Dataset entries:
===============
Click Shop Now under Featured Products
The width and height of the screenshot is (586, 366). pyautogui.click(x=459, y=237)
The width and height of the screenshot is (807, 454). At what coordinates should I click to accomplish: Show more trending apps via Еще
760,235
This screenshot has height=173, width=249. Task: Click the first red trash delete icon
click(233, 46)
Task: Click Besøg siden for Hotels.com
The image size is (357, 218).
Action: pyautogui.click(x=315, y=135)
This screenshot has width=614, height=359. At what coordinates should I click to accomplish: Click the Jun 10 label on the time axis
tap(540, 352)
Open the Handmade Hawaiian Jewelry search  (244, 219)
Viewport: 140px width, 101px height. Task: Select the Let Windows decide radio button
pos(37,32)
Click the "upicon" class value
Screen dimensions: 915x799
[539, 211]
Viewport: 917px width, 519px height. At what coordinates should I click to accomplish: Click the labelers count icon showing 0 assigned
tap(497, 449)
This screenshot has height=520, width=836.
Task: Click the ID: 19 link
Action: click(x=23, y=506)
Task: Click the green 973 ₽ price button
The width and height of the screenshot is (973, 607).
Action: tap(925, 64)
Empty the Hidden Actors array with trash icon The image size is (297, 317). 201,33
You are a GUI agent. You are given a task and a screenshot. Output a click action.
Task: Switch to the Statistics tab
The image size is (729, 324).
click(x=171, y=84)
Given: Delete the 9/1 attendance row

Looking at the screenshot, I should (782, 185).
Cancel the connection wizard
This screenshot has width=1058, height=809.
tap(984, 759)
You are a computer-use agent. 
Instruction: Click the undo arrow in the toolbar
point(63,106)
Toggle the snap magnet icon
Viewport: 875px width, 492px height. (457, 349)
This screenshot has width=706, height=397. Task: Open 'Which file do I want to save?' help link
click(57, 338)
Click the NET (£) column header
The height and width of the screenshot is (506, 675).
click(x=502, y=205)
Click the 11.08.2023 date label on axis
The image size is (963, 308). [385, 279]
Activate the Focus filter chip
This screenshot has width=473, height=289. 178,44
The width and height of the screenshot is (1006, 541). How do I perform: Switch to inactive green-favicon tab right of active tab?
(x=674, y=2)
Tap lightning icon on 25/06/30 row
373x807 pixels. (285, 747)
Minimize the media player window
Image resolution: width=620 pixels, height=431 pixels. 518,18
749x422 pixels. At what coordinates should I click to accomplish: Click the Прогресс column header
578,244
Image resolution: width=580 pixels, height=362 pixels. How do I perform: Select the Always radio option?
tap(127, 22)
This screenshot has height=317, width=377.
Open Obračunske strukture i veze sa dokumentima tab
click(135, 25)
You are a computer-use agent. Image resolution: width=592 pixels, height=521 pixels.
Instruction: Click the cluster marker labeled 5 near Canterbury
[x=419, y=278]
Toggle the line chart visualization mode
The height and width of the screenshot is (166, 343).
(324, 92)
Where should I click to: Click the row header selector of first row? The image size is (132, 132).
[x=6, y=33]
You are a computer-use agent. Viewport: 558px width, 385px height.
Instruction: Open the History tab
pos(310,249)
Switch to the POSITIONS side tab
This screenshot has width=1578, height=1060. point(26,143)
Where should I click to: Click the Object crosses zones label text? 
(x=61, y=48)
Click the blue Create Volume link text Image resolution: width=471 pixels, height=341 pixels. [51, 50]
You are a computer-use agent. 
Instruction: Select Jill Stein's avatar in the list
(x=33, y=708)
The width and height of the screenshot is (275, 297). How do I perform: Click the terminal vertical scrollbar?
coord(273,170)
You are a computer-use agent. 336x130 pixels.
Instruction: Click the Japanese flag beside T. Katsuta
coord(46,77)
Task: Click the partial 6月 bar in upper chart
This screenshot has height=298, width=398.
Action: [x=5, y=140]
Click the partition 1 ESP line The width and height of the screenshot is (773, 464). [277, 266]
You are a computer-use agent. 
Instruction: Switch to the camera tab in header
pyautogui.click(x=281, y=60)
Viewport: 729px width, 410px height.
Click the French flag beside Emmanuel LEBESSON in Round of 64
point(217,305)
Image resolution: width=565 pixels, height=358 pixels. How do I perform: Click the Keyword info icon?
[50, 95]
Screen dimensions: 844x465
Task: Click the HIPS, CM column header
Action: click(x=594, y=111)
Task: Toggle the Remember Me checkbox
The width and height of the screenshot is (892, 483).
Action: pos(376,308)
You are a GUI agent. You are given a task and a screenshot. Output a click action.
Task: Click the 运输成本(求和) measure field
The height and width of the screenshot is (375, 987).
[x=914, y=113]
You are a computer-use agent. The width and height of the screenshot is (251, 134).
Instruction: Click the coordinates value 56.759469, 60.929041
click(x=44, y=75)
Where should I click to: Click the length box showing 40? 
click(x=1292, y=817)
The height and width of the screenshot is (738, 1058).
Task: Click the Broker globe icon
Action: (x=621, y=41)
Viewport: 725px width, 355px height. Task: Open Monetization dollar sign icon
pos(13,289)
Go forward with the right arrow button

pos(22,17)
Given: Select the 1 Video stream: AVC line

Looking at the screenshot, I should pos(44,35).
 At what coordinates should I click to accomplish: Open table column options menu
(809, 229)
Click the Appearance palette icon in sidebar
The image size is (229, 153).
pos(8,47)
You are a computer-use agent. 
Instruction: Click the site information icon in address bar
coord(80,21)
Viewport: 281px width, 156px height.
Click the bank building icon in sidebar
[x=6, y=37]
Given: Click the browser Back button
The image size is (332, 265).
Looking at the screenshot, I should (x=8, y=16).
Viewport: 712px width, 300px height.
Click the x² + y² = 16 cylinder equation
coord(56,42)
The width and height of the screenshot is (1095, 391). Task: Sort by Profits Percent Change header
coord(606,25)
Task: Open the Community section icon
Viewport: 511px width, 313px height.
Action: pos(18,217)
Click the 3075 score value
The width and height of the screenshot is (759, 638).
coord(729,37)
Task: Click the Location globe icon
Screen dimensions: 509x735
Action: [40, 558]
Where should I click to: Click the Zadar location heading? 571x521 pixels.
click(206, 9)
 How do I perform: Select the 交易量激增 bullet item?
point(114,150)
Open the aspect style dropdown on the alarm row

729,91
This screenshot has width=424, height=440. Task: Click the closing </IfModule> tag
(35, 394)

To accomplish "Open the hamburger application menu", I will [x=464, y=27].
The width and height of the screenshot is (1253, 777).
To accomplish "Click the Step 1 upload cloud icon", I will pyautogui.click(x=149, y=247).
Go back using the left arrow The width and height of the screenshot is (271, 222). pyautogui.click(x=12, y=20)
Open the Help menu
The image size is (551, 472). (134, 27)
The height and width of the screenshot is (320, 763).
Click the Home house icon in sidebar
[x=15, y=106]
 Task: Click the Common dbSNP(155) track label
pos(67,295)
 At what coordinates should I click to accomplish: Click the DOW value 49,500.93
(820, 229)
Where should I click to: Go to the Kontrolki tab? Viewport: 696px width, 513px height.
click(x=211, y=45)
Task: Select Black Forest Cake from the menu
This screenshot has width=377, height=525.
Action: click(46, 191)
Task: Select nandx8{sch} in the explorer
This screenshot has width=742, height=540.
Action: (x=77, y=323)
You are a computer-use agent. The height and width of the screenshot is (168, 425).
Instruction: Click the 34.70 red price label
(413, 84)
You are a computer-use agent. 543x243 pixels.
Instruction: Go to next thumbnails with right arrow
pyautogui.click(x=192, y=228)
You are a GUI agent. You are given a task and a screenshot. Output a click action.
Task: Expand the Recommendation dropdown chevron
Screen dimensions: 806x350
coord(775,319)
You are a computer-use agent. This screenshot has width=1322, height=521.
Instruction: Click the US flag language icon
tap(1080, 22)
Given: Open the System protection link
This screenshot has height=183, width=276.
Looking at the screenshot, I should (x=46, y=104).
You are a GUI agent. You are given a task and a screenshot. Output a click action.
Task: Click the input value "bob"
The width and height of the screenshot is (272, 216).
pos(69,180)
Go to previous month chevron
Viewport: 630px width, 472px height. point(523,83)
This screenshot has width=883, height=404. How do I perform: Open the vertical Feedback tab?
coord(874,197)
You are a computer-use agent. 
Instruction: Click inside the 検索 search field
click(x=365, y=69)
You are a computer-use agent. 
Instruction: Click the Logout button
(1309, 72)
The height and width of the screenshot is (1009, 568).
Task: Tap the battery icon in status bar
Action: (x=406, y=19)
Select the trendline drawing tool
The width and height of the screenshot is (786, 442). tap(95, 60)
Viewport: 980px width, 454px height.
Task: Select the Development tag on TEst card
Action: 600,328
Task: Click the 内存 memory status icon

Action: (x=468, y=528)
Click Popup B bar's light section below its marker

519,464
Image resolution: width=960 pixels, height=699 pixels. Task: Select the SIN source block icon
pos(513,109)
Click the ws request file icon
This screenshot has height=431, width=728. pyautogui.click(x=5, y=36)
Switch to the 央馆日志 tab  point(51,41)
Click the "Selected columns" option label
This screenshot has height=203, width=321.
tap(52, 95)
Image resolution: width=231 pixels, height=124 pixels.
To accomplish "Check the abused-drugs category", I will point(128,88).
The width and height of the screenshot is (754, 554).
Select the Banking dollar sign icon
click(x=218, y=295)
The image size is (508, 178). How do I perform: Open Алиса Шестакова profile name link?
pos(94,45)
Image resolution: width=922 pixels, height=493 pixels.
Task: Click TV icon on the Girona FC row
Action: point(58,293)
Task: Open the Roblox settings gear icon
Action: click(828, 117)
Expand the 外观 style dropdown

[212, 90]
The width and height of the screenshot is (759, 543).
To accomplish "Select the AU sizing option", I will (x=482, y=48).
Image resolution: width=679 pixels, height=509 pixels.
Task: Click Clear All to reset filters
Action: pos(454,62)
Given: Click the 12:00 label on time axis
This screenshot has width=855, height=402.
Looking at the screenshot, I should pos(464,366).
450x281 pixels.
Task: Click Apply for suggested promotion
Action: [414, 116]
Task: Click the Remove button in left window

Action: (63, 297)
===============
### ACTION ITEM
Copy the lines above exactly. Start with the line containing "Where should I click to: Click the Zadar", end with the line containing "You are a computer-use agent. The height", and include both.

### RESULT OF THE EXERCISE
Where should I click to: Click the Zadar location heading? 571x521 pixels.
click(206, 9)
 How do I perform: Select the 交易量激增 bullet item?
point(114,150)
Open the aspect style dropdown on the alarm row

729,91
This screenshot has width=424, height=440. Task: Click the closing </IfModule> tag
(35, 394)

To accomplish "Open the hamburger application menu", I will [x=464, y=27].
The width and height of the screenshot is (1253, 777).
To accomplish "Click the Step 1 upload cloud icon", I will pyautogui.click(x=149, y=247).
Go back using the left arrow The width and height of the screenshot is (271, 222). pyautogui.click(x=12, y=20)
Open the Help menu
The image size is (551, 472). (134, 27)
The height and width of the screenshot is (320, 763).
Click the Home house icon in sidebar
[x=15, y=106]
 Task: Click the Common dbSNP(155) track label
pos(67,295)
 At what coordinates should I click to accomplish: Click the DOW value 49,500.93
(820, 229)
Where should I click to: Go to the Kontrolki tab? Viewport: 696px width, 513px height.
click(x=211, y=45)
Task: Select Black Forest Cake from the menu
This screenshot has width=377, height=525.
Action: click(46, 191)
Task: Select nandx8{sch} in the explorer
This screenshot has width=742, height=540.
Action: (x=77, y=323)
You are a computer-use agent. The height and width of the screenshot is (168, 425).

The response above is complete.